I wrapped my magic cloth around him, picked him up and shone his eye-light about. The scrabbles and shouting from the other dogs behind me bounced off the smooth floor, lost themselves in the rough walls arching over. Where was the treasure the old biddy had
promised me in this chamber, the richest of all the three?
The dog burned and panted under my arm. I walked all around, prodding parts of the walls in case they should spill jewels at me or open into treasure-rooms. I reached into cavities hoping to feel bars of gold, giant diamonds—I hardly knew what.
All I found was the lighter the old biddy had asked me to fetch, the pink plastic Bic, lady-sized. And an envelope. Inside was a letter in boss-writing, and attached to that was a rectangle of plastic, with a picture of a foreign girl on it, showing most of her breasts and all of her stomach and legs as she stood in the sea-edge, laughing out of the picture at me. Someone was playing a joke on me, insulting my God and our women instead of delivering me the treasure I’d been promised.
I turned the thing over, rubbed the gold-painted lettering that stood up out of the plastic. Rubbish. Still, there were all those Yankee dollars, no? Plenty there for my needs. I pocketed the Bic and put the rubbish back in the hole in the wall. I crossed swiftly to the archway, turned in its safety and shook the dog out of the cloth. Its eyes flared wide, and its roar was part voice, part flame. I showed it my back. I’d met real fire, that choked and cooked people—this fairy-fire held no fear for me.

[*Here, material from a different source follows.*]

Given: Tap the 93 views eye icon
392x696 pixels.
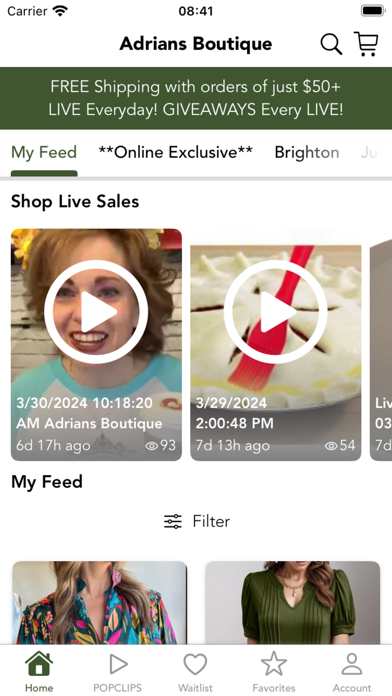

Back in the white dog’s chamber, I stuffed my pack as full as I could, every pocket of it, with the dollars. It was heavy! It and the white fighting dog were almost more than I could manage. But I took them through and into the red-lit carrion-cave, and I subdued the mangy dog there. I carried him across to where rope-end dangled in its root-lined niche, and I pulled the loop down around the bulk of the money on my back, and the dog still in my arms, and hooked it under myself.
There came a shout from above. Praise God, she had not run off and left me.
Yes! I cried. Bring me up!
When she had me well off the floor, I cast the red-eyed dog out of the apron-cloth. He dropped; he ballooned out full-sized, long-shanked. He looked me in the eye, with his lip curled and his breath fit to wither the skin right off my face. I flapped the apron at him. Boo, I said. There. Get down. The other two dogs bayed deep below. Had they made such a noise at the beginning, I never would have gone down.